Blutgier - Ein Alex-Delaware-Roman 21
die Urne abholt, wird die Asche in einem Massengrab im Evergreen Memorial Cemetery in Boyle Heights verstreut - das ist in East L.A., in der Nähe der Gerichtsmedizin. Die Gräber sind mit Zahlen markiert. Die Asche wird gruppenweise verstreut, eine individuelle Identifizierung ist nicht möglich. Nicht alle Leichen, die nicht abgeholt wurden, werden in der großen Leichenhalle aufbewahrt. Manche sind draußen in Sylmar, einer Vorstadt im Norden von L.A., und andere sind noch weiter draußen in Lancaster, einer Stadt im Antelope Valley - die Hochwüste, vielleicht siebzig Meilen im Osten.« Er rasselte die Fakten in der leisen, emotionslosen Art eines widerwilligen Büßers herunter.

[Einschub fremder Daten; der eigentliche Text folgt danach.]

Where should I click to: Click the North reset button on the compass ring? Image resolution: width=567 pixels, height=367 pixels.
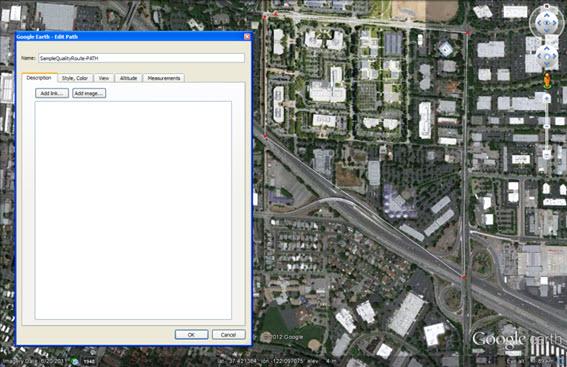coord(546,6)
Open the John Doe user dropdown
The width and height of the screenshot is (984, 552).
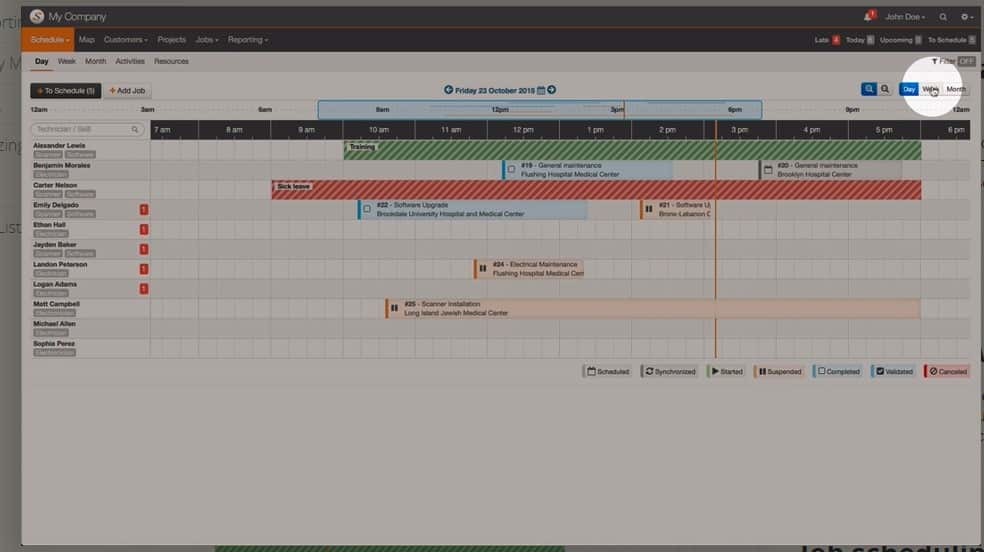coord(905,17)
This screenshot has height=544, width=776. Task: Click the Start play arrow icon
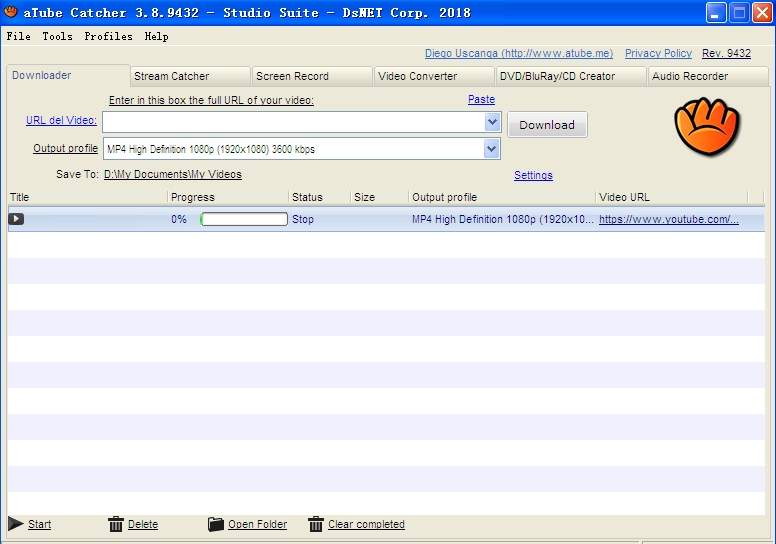coord(16,524)
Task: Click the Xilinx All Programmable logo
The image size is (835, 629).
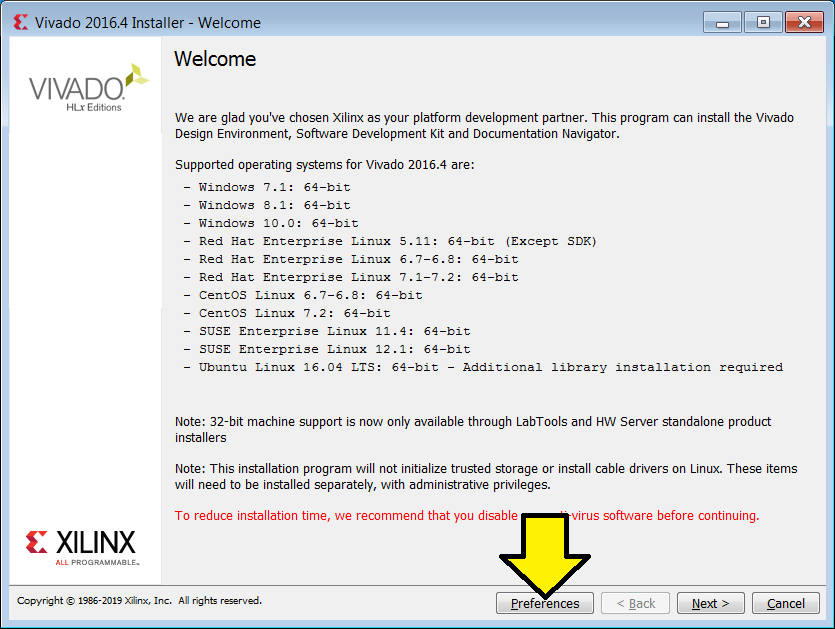Action: (x=82, y=548)
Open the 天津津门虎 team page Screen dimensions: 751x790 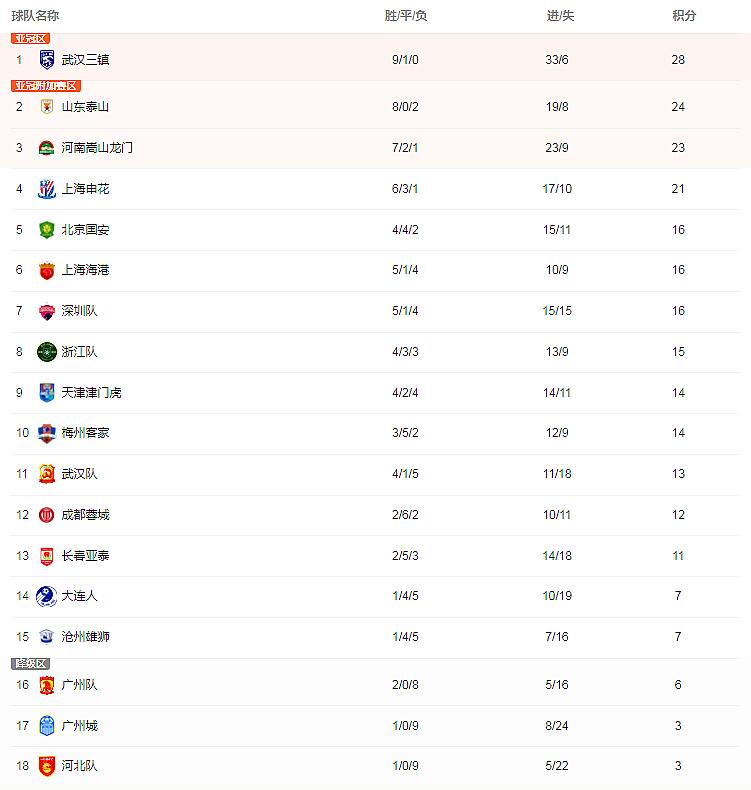click(91, 393)
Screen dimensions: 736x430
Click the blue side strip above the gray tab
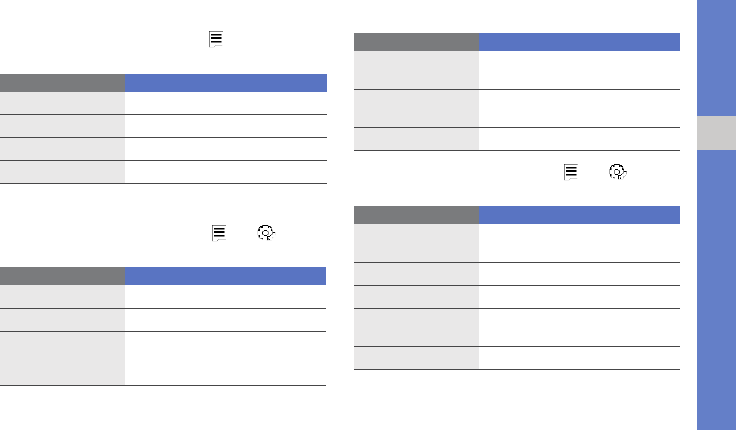tap(716, 58)
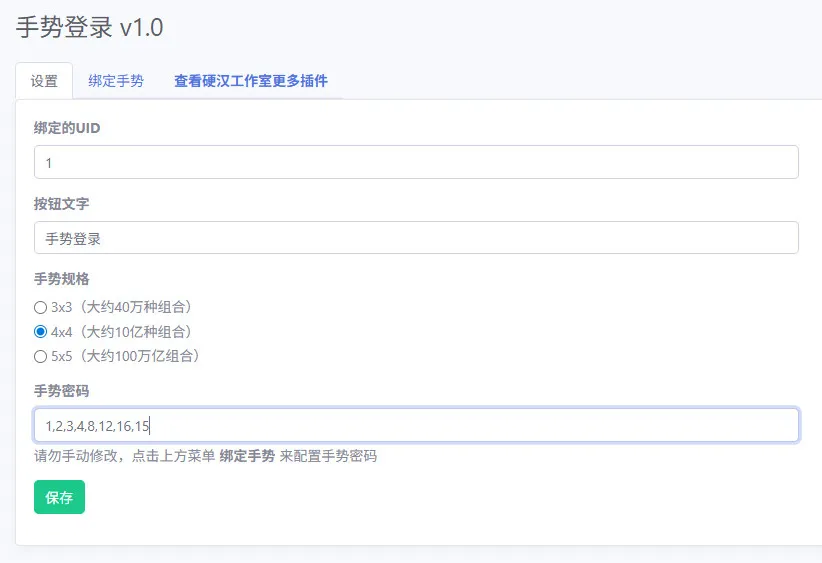Click the 绑定的UID input field
The height and width of the screenshot is (563, 822).
tap(416, 162)
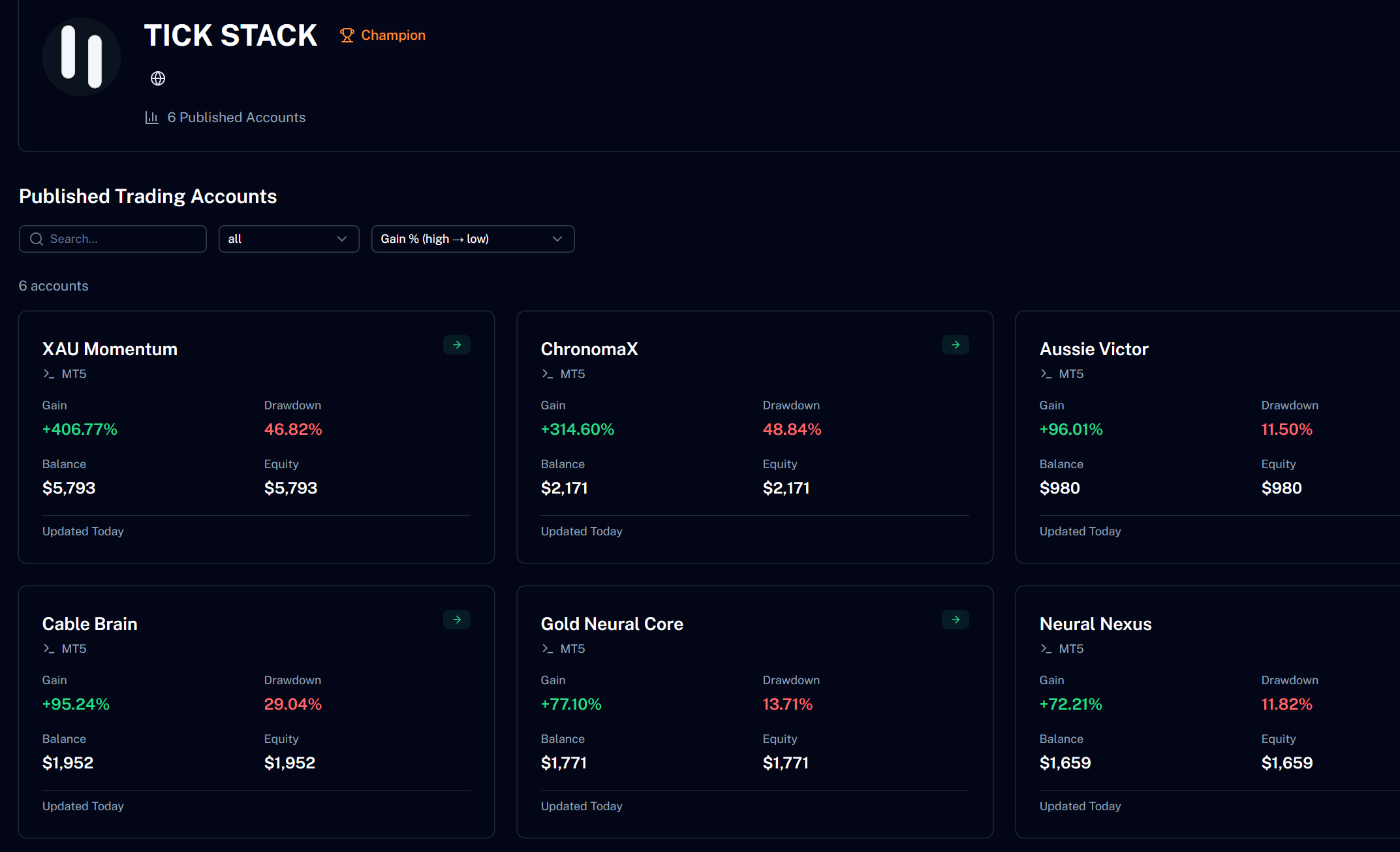Click the Gold Neural Core card title
This screenshot has width=1400, height=852.
(612, 624)
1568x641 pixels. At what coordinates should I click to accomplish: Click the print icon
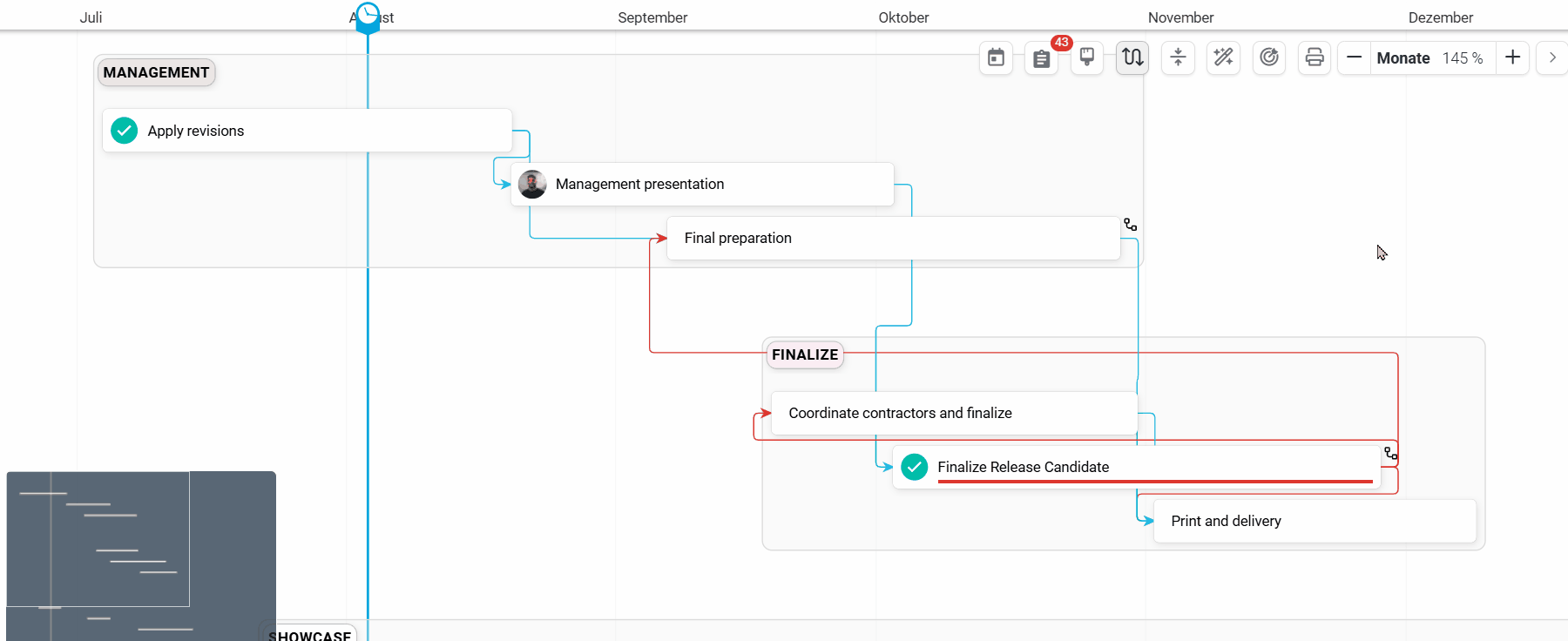tap(1315, 57)
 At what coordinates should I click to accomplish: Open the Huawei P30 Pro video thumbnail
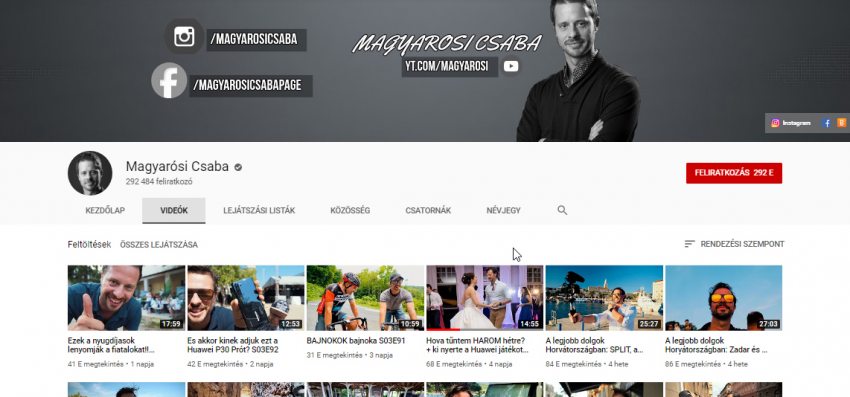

Giacomo nahm sie hin, ohne zusammenzuzucken. Schien fast Gefallen an den Details zu finden. Ich dachte an die billigen Plastikurnen, die das County verwendete. An die Bündel, die in einer ganzen Reihe von Räumen des Kühlhauses im Souterrain an der Mission Road aufbewahrt wurden, mit einem festen weißen Seil zusammengebunden. Die unvermeidliche Fäulnis, die einsetzt, weil Kühlung die Verwesung verlangsamt, aber nicht verhindert.
Während meines ersten Besuchs in der Leichenhalle hatte ich mir das nicht klargemacht und Milo gegenüber angesichts der grünlichen Flecken an einer Leiche, die auf einer Bahre in einem Flur lag, meiner Verwunderung Ausdruck verliehen.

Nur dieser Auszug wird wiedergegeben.